Sein Team wertete nun Aussagen von 717 Augenzeugen tatsächlicher Raubdelikte aus, bei denen die Polizei von Houston ermittelte. Die Zeugen sollten auf einer Skala angeben, wie sicher sie sich ihrer Angaben waren: sehr sicher, mäßig sicher oder wenig sicher. Wichtigstes Resultat: Die anfängliche Selbsteinschätzung der Zeugen erwies sich im Nachhinein als zuverlässig. „Beim Zeitpunkt der ersten Einschätzung können Augenzeugen uns verlässliche Informationen über ihre Zuverlässigkeit geben”, so Wixted.

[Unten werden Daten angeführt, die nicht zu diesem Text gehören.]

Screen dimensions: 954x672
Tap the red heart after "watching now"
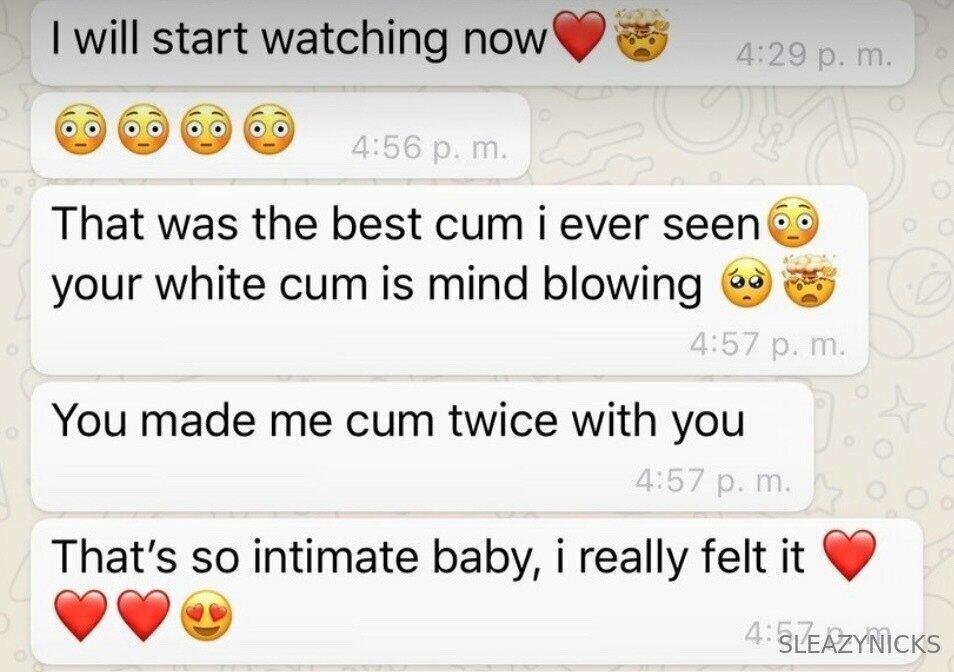[x=580, y=37]
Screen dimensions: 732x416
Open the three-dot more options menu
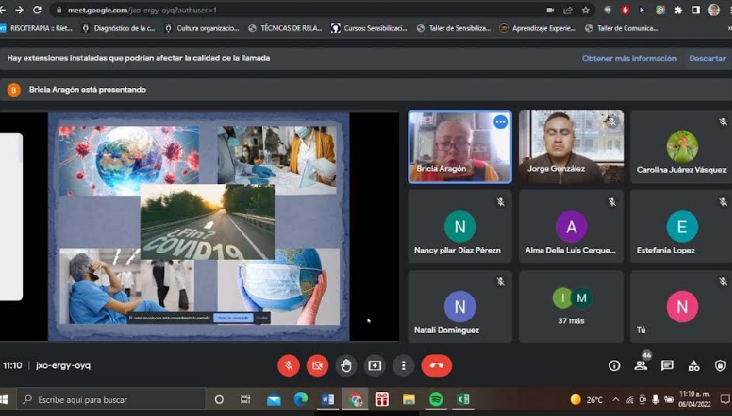coord(403,366)
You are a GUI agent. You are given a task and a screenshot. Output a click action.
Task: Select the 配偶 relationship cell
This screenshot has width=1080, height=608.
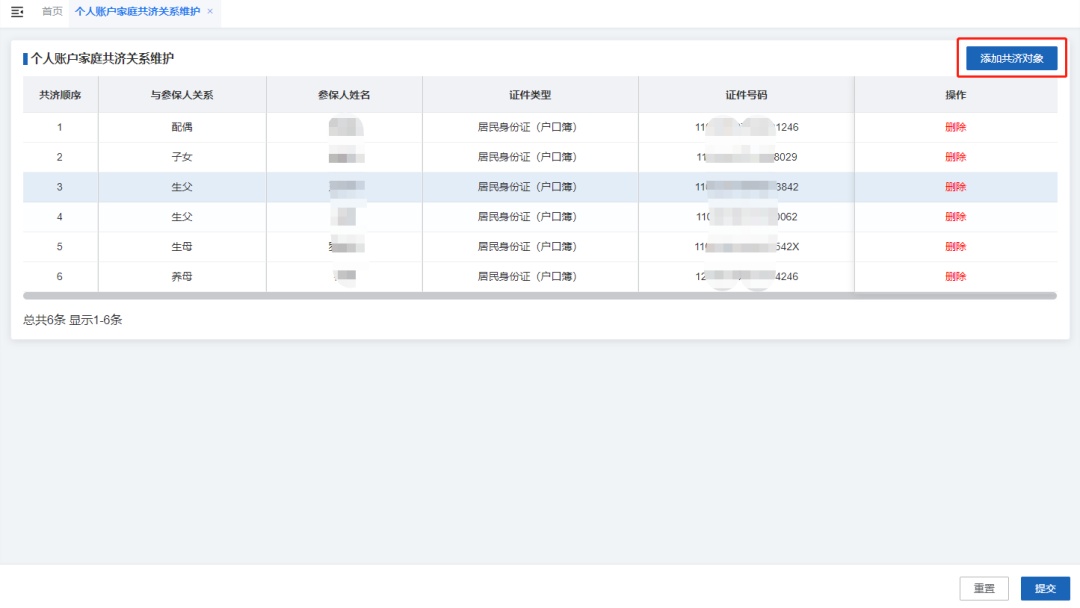(182, 127)

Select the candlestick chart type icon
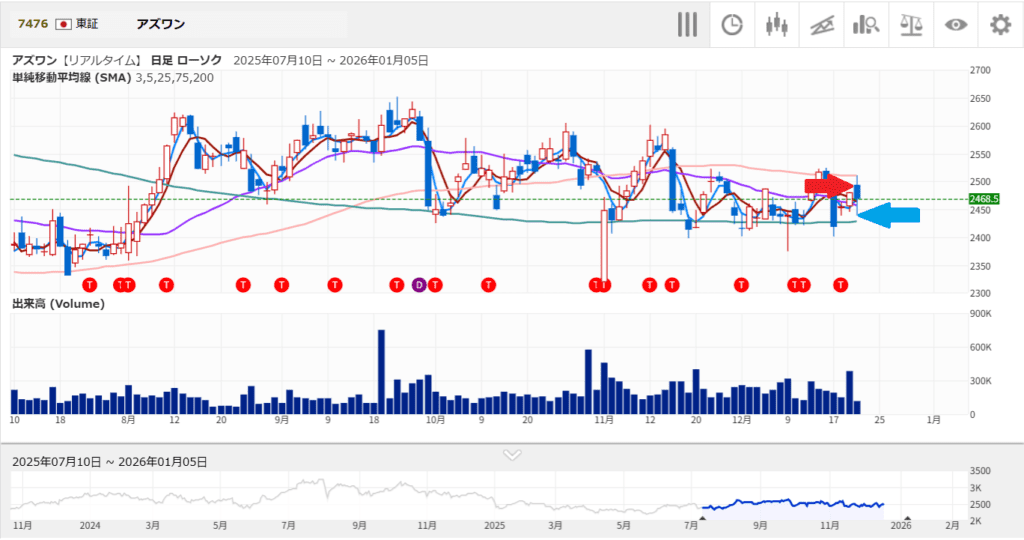point(776,25)
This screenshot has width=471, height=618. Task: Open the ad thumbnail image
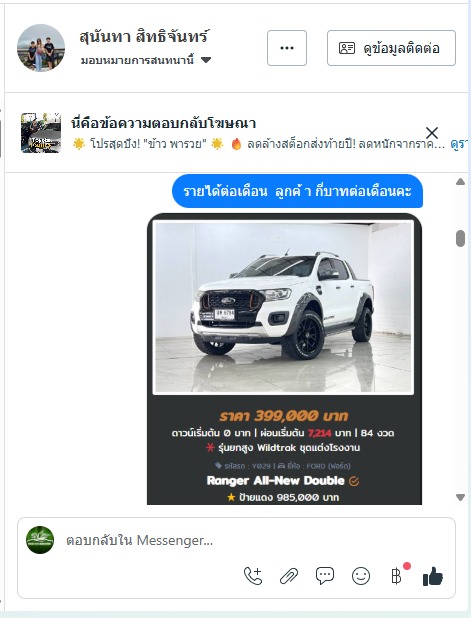(x=41, y=133)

Oft werden Zeugen erst Jahre später gefragt, wie sicher sie sich sind

Diese Erkenntnis ist keinesfalls selbstverständlich: Oft werden Augenzeugen erst vor Gericht gefragt, wie sicher sie sich sind – meist Monate oder gar Jahre nach dem Vorfall. In diesem Zeitraum kann aus einer unsicheren Annahme Gewissheit geworden sein, die Unschuldigen mitunter zum Verhängnis wird. „Es ist wohlbekannt, dass das Gedächtnis formbar ist, sodass eine anfänglich unsichere Identifizierung bis zu dem Zeitpunkt, an dem ein Zeuge vor Gericht oder in Anhörungen vor dem Prozess aussagt, zur Gewissheit wird“, schreiben die Autoren. Dies müsse man unbedingt berücksichtigen. „Wenn man eine geringe Zuversicht anfänglich ignoriert, macht man einen großen Fehler“, sagt der Psychologe Wixted. Außerdem sei bei der Identifizierung von Verdächtigen das gleichzeitige Vorlegen von Fotos vermutlich etwas besser als eine Aufeinanderfolge von Bildern. Wünschenswert wäre ferner, dass der Ermittler, der die Fotos vorlegt, nicht weiß, welche der Personen der Tatverdächtige ist.